Groupe des Six
The Groupe des Six or Les Six for short was a rather loose association of six French composers (five men and one woman).
Belonged to the group
- Georges Auric (1899-1983)
- Louis Durey (1888–1979)
- Arthur Honegger (1892–1955)
- Darius Milhaud (1892–1974)
- Francis Poulenc (1899–1963)
- Germaine Tailleferre (1892-1983)
This group initially formed around their musical mentor, the Parisian composer Erik Satie , who introduced four members to the Théâtre du Vieux-Colombier as “les nouveaux jeunes”. From 1918 the writer Jean Cocteau became its spokesman. The name, an allusion to the Russian group of five , they received in 1920 through a newspaper article by the group's close critic and composer Henri Collet .
The members were less connected by an aesthetic program than by a common rejection of romantic (especially Wagnerian ) music, the turning away from Claude Debussy's musical impressionism and turning to contemporary forms of popular music , e.g. B. Jazz , variety and circus music. Some of her works can be assigned to neoclassicism .
The group as a productive unit only existed for the first few years in the 1920s, after which each composer pursued his own development and what remained was a kind of circle of friends.
Joint works
While it was not the group's stated goal to collaborate on compositions, there have been five opportunities within 32 years in which at least some of the group members have collaborated. Only once were all six involved and sometimes composers outside the group took part. Auric and Poulenc were involved in each collaboration, Milhaud in four, Honegger and Tailleferre in three, Durey in one.
- L'Album des Six
- “Prelude” (December 22, 1919) - Auric
- “Romance sans paroles”, op. 21 (August 1919) - Durey
- "Sarabande", H 26 (January 1920) - Honegger
- "Mazurka" (1914) - Milhaud
- “Valse en ut”, FP 17 (July 1919) - Poulenc
- "Pastorale" (September 4, 1919) - Tailleferre
- Les Mariés de la Tour Eiffel (The Wedding on the Eiffel Tower), ballet based on a text by Jean Cocteau; 1921
- "Overture" Le 14-Juillet "" - Auric
- “Marche nuptiale” - Milhaud
- “Discours du Général” - Poulenc
- “La Baigneuse de Trouville” - Poulenc
- “La Fugue du massacre” - Milhaud
- "Valse des dépêches" - Tailleferre
- “Marche funèbre” - Honegger
- "Quadrille" - Waistferre
- "Trois ritournelles" - Auric
- "Sortie de la noce" - Milhaud
- L'éventail de Jeanne , Children's Ballet, 1927, by Auric, Milhaud and Poulenc, and seven other composers.

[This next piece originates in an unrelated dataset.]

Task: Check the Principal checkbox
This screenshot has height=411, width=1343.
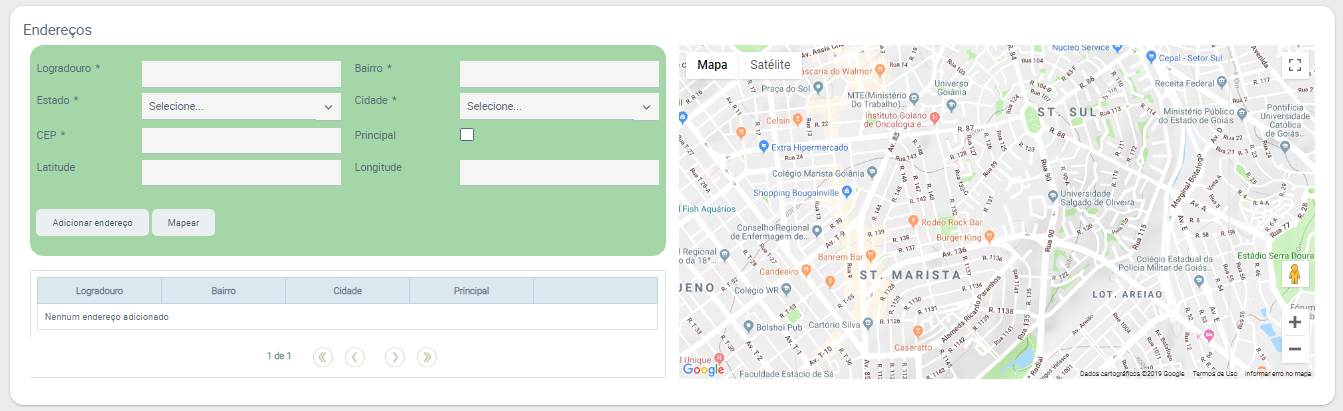Action: click(467, 135)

- "Fanfare" - Maurice Ravel
- “Marche” - Pierre-Octave Ferroud
- "Valse" - Jacques Ibert
- "Canarie" - Alexis Roland-Manuel
- "Bourrée" - Marcel Delannoy
- "Sarabande" - Albert Roussel
- "Polka" - Milhaud
- "Pastourelle" - Poulenc
- "Rondeau" - Auric
- Final: "Kermesse-Valse" - Florent Schmitt
- Mouvements du coeur , 1949, song cycle for baritone or bass and piano commemorating the 100th anniversary of the death of Frédéric Chopin ; by Auric, Milhaud and Poulenc, as well as Jean Françaix , Léo Preger and Henri Sauguet .

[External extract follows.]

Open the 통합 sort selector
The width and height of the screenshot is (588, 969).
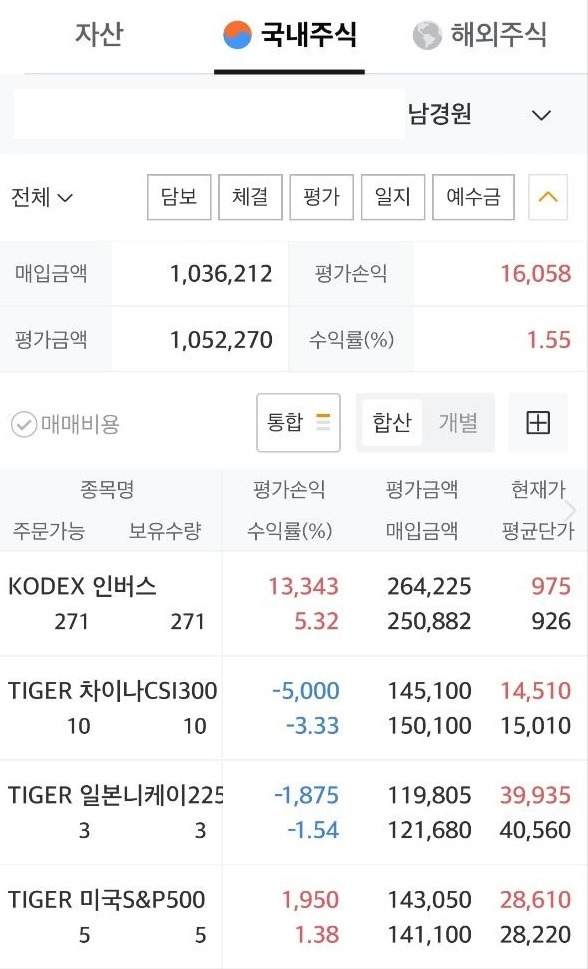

- La guirlande de Campra , 1952, orchestral work on motifs from André Campra's opera Camille (1717); Collaboration by Auric, Honegger, Poulenc, Tailleferre and three others.
- "Toccata" - Honegger
- “Sarabande et farandole” - Jean-Yves Daniel-Lesur
- "Canarie" - Alexis Roland-Manuel
- "Sarabande" - Waistleferre
- “Matelote provençale” - Poulenc
- "Variation" - Henri Sauguet
- "Écossaise" - Auric
Web links
- Stéphane Villemin: "XXth Century - Les Six , Satie, and Cocteau" , September 1, 2000 (French / English )
Individual evidence
- ↑ Hans Heinz Stuckenschmidt : "Eric Satie", in: Creator of New Music , DTV Muenchen 1962, p. 36.